Types of Credit Scores
There are several types of credit scores used by lenders and financial institutions to assess creditworthiness. Some of the most common types of credit scores include:
FICO Score: The FICO score is one of the most widely used credit scores in the US and is based on credit history data from the three major credit bureaus – Experian, Equifax, and TransUnion.
VantageScore: The VantageScore was developed by the three major credit bureaus as a competitor to the FICO score. It also uses credit history data from the three major credit bureaus but places more emphasis on payment history and credit utilization. Credit Karma is a popular site that provides scores using the VantageScore 3.0 model.
TransRisk Score: The TransRisk score is a credit score developed by TransUnion, one of the major credit bureaus. It is based on credit history data from TransUnion and places more emphasis on recent credit behavior.
Equifax Credit Score: The Equifax credit score is a credit score developed by Equifax, one of the major credit bureaus. It is based on credit history data from Equifax and places more emphasis on payment history.
Experian Credit Score: The Experian credit score is a credit score developed by Experian, one of the major credit bureaus. It is based on credit history data from Experian and places more emphasis on credit utilization.
Understanding the different types of credit scores and how they are calculated can help you make more informed decisions about your credit and improve your creditworthiness over time.
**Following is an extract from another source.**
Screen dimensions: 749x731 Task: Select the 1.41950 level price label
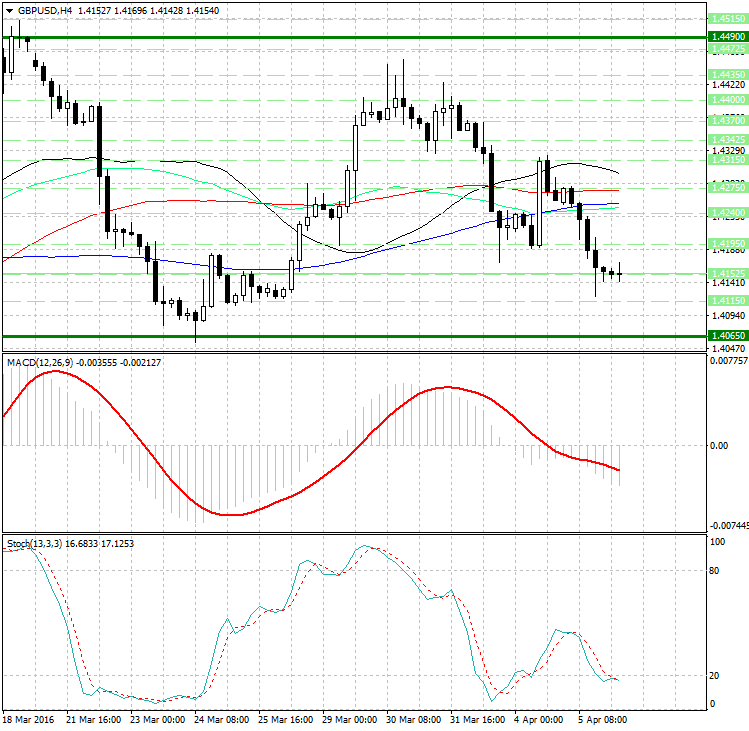[726, 243]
Tips to Help You Boost Your Credit Scores
Increasing your credit scores takes time and effort, but it’s worth it in the long run. Here are some tips to help improve your credit scores:
- Start paying your bills on time: Even if you’ve made late payments in the past, you can always create new habits when it comes to paying your bills. From now on, make every effort to submit your payments before or on the due date.
- Keep credit card balances low: High credit card balances can negatively impact your credit scores, even if you make payments on time. Aim to keep your credit card balances below 30% of your credit limit. If keeping your balances low is challenging, find ways to boost your income. That way, you won’t have to rely on your credit cards to maintain your standard of living.
- Don’t close unused credit cards: Closing unused credit cards can actually hurt your credit scores. Keeping these accounts open and using them responsibly can help improve your credit utilization ratio and demonstrate a longer credit history.
- Monitor your credit reports: Check your credit reports regularly for errors or inaccuracies. If you find any errors, dispute them with the credit bureaus to have them corrected.
- Be strategic about new credit applications: Applying for new credit can lead to hard inquiries on your credit report, which can temporarily lower your credit scores. Try to limit new credit applications and only apply for credit when necessary.
Remember, improving your credit score is a journey that requires patience, discipline and a commitment to responsible financial habits. With dedication and effort, you can take control of your credit and your financial future.